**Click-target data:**
Start
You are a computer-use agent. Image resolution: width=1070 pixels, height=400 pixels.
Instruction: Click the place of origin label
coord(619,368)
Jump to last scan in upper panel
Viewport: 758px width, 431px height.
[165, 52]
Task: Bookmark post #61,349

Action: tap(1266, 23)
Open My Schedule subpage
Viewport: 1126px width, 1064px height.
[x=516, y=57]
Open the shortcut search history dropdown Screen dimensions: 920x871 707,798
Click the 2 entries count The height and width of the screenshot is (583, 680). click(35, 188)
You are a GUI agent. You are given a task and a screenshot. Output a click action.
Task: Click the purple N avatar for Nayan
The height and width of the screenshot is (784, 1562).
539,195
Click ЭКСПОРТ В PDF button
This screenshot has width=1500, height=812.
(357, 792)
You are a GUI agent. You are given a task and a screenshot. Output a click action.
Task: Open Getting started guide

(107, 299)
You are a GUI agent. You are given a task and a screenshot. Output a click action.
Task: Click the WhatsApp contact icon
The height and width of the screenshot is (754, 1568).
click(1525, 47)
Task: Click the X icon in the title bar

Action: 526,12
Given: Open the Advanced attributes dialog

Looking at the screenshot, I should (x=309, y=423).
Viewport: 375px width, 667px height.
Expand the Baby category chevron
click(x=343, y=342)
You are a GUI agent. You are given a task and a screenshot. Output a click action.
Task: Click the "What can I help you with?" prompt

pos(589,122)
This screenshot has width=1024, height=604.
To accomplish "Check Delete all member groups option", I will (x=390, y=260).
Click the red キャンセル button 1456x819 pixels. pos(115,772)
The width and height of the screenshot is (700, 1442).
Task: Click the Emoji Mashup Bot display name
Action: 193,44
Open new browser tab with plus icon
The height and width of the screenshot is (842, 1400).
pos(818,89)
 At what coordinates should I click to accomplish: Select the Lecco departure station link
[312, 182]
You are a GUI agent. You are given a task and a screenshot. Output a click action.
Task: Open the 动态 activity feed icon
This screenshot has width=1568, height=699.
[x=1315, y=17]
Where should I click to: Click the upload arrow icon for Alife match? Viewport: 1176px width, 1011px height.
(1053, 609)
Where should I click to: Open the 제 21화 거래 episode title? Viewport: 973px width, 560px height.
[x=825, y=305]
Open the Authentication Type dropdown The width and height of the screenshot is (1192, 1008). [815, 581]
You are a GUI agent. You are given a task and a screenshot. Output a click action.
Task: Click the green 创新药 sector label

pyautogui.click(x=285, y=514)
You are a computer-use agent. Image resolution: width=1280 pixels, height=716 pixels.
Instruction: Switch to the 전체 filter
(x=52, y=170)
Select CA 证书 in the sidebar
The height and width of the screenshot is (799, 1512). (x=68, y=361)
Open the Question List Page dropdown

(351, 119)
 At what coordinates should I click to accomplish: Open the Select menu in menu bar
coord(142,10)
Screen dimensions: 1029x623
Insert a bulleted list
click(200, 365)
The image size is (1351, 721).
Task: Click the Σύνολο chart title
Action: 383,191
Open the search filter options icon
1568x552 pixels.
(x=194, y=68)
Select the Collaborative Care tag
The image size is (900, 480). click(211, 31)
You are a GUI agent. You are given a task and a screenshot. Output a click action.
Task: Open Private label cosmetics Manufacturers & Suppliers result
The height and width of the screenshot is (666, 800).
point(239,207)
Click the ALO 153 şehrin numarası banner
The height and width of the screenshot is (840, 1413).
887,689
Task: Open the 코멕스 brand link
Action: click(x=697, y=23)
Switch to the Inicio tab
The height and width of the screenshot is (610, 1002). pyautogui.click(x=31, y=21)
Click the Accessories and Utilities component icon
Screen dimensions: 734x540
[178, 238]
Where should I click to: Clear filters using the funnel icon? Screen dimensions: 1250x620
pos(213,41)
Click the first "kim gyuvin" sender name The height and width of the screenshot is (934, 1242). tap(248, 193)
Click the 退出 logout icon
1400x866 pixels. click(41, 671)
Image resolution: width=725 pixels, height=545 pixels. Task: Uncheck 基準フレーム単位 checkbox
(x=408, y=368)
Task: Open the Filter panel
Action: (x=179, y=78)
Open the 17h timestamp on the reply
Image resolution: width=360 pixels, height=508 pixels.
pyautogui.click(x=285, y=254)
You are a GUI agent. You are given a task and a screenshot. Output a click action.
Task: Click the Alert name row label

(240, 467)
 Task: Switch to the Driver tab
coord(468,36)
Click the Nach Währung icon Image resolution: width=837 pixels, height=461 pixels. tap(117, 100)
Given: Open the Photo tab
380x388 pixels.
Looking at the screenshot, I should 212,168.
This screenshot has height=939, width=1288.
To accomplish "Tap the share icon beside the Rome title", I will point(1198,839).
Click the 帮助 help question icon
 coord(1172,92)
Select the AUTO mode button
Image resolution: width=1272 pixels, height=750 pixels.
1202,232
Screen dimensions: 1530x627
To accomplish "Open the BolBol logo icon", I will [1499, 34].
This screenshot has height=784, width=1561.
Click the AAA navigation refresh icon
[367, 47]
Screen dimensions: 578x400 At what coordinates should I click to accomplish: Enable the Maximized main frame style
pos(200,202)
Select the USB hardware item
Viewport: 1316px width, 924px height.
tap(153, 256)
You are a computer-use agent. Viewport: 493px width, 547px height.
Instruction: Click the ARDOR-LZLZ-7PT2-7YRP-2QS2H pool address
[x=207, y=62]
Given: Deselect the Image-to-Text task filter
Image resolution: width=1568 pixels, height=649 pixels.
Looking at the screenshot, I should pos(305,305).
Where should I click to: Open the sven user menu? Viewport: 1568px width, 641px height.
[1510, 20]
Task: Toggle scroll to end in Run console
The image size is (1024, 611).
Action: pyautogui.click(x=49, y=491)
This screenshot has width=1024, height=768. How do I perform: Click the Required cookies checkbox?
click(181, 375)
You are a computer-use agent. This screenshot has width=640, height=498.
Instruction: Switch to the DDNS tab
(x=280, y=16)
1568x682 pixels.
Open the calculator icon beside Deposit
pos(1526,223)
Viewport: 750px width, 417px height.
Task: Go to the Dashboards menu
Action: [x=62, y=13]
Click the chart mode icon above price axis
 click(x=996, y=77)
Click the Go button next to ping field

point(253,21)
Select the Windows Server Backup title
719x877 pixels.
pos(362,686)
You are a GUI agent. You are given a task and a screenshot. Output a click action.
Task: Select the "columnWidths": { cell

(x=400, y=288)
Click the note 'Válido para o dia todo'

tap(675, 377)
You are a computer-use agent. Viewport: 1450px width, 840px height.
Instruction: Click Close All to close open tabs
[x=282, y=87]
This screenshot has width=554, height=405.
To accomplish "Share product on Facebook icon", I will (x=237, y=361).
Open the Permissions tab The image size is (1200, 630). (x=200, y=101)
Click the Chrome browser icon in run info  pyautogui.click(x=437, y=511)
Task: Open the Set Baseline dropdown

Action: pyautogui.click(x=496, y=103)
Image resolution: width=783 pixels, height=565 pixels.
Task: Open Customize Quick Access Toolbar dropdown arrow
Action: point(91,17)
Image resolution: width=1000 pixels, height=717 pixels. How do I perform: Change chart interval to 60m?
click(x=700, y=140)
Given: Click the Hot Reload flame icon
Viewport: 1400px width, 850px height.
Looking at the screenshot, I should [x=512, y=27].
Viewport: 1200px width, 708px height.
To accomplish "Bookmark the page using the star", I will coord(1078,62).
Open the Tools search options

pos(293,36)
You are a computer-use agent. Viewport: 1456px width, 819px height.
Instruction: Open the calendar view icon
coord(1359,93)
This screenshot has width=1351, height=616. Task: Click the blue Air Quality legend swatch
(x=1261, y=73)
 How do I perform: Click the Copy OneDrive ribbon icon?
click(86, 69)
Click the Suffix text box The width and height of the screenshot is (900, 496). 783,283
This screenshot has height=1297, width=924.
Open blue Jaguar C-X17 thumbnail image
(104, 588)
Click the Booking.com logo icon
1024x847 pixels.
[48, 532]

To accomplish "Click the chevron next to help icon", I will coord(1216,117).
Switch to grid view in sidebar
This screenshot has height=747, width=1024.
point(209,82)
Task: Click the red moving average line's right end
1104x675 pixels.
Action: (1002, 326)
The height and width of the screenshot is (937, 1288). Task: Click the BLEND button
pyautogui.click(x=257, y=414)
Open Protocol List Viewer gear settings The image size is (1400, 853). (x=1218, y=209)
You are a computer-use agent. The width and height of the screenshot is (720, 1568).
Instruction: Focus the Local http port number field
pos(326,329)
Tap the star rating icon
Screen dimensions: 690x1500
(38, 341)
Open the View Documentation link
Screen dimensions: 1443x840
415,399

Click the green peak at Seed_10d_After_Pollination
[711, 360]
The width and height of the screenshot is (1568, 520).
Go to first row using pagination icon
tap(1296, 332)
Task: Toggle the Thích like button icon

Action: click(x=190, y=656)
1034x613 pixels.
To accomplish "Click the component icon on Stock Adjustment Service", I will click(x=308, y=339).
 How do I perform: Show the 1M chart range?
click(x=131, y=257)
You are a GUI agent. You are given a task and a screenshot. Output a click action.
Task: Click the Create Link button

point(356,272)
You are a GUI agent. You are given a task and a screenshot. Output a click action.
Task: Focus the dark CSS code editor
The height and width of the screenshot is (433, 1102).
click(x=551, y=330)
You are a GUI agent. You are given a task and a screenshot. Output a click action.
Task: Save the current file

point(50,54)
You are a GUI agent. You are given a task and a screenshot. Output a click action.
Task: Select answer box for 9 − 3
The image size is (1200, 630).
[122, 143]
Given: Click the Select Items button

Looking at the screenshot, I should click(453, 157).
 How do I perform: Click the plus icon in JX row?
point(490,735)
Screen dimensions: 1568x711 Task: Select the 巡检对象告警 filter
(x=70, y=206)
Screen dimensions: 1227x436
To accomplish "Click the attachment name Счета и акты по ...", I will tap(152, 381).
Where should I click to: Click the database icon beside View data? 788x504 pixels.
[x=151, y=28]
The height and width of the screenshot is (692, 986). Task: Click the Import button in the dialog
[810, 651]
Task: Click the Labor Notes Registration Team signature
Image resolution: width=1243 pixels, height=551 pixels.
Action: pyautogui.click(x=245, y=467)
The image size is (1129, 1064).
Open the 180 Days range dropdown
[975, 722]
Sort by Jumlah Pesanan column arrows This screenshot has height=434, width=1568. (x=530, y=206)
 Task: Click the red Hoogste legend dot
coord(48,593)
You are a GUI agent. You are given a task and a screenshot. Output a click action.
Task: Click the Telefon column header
End
**THE TASK:** Transcribe the entries above word for word, beginning at the line that contains "This screenshot has width=1024, height=604." and stopping after the line that contains "(1053, 609)".

**TASK SOLUTION:**
This screenshot has width=1024, height=604.
To accomplish "Check Delete all member groups option", I will (x=390, y=260).
Click the red キャンセル button 1456x819 pixels. pos(115,772)
The width and height of the screenshot is (700, 1442).
Task: Click the Emoji Mashup Bot display name
Action: 193,44
Open new browser tab with plus icon
The height and width of the screenshot is (842, 1400).
pos(818,89)
 At what coordinates should I click to accomplish: Select the Lecco departure station link
[312, 182]
You are a GUI agent. You are given a task and a screenshot. Output a click action.
Task: Open the 动态 activity feed icon
This screenshot has width=1568, height=699.
[x=1315, y=17]
Where should I click to: Click the upload arrow icon for Alife match? Viewport: 1176px width, 1011px height.
(1053, 609)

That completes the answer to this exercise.